## Vorliegender Text
##############################

# eine bestimmte Zeile in Datei ändern



## deinertsche (13. Mai 2002)

Hallo!
Ich habe eine php-Datei in der diverse Variablen gespeichert sind. (Leider keine MySql-DB) Nun möchte ich über eine Eingabe-Seite dass man diese Variablen ändern kann.

Ich möchte also die Datei test.php öffnen und dann die Zeile
$variable="blabla";
durch
$variable=$neueEingabe;
ersetzen.

Ich kann mich aber nich auf die Zeilennummer festlegen weil in der Datei noch rumgeschrieben wird.

Ist doch bestimmt nich so schwer, oder?

thx
Deinertsche


----------



## Tob (13. Mai 2002)

suchfunktion/tutorialssection


----------



## ihrschweine (24. Januar 2008)

Ja tob, dann hättest du auch mal einen kleinen link machen können.

Man findet nämlich nichts eindeutiges dazu..

txt besteht aus

1
1
1


Zeile 1 soll bearbeitet werden mit dem neuen inhalt 3

1
3
1

Wie geht das denn nun?

MfG


----------



## R00Ki3 (24. Januar 2008)

Du kannst die Datei Zeile für Zeile einlesen...
Dafür benötigst du folgende funktionen
1. fopen   /// Öffnen der Datei 
2. fgets    /// Lesen Zeile für Zeile
3. fclose  /// Schließen der Datei...
4. fwrite   /// Schreiben in die Datei...

Entweder du bastelst die ne Schleife wo solange Zeile für Zeile gelesen wird bis du bei dein Wunsch Zeile angekommen bist.
Oder du ließt einfach vollständig die datei ein und speicherst zeile für zeile in einem array und tauscht den gewünschten datensatz dann aus....

Wie das mit dem Zeiger in der Datei hin und her schieben funkt lag mir jetzt nicht auf der zunge.

http://de2.php.net/manual/de/function.fgets.php


----------



## ihrschweine (24. Januar 2008)

Danke.
.
Hatte da einen wirklich dummen Denkfehler drinne 

"Austauschen" war das was mir gefehlt hatte *g*


----------

##############################

## Aufgabenstellung
Bitte nenne alle Funktionen, die R00Ki3 im Forenthread oben aufzählt, und gib zu jeder den dort angegebenen Zweck an.

## Bereitgestelltes Material
##############################

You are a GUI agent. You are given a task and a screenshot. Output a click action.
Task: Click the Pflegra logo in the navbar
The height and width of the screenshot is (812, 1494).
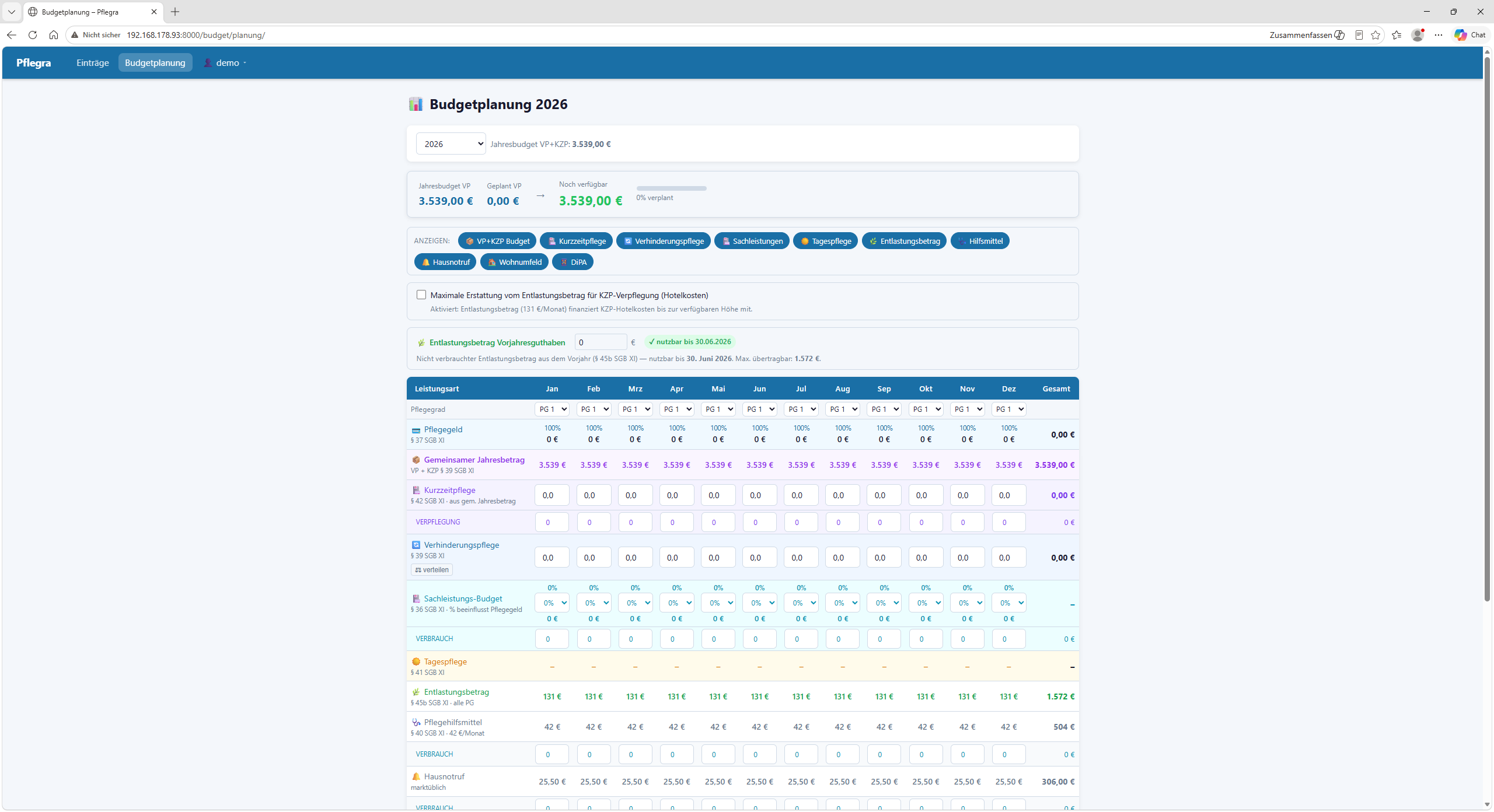click(33, 63)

##############################

## Schriftliche Antwort
- fopen: Öffnen der Datei
- fgets: Lesen Zeile für Zeile
- fclose: Schließen der Datei
- fwrite: Schreiben in die Datei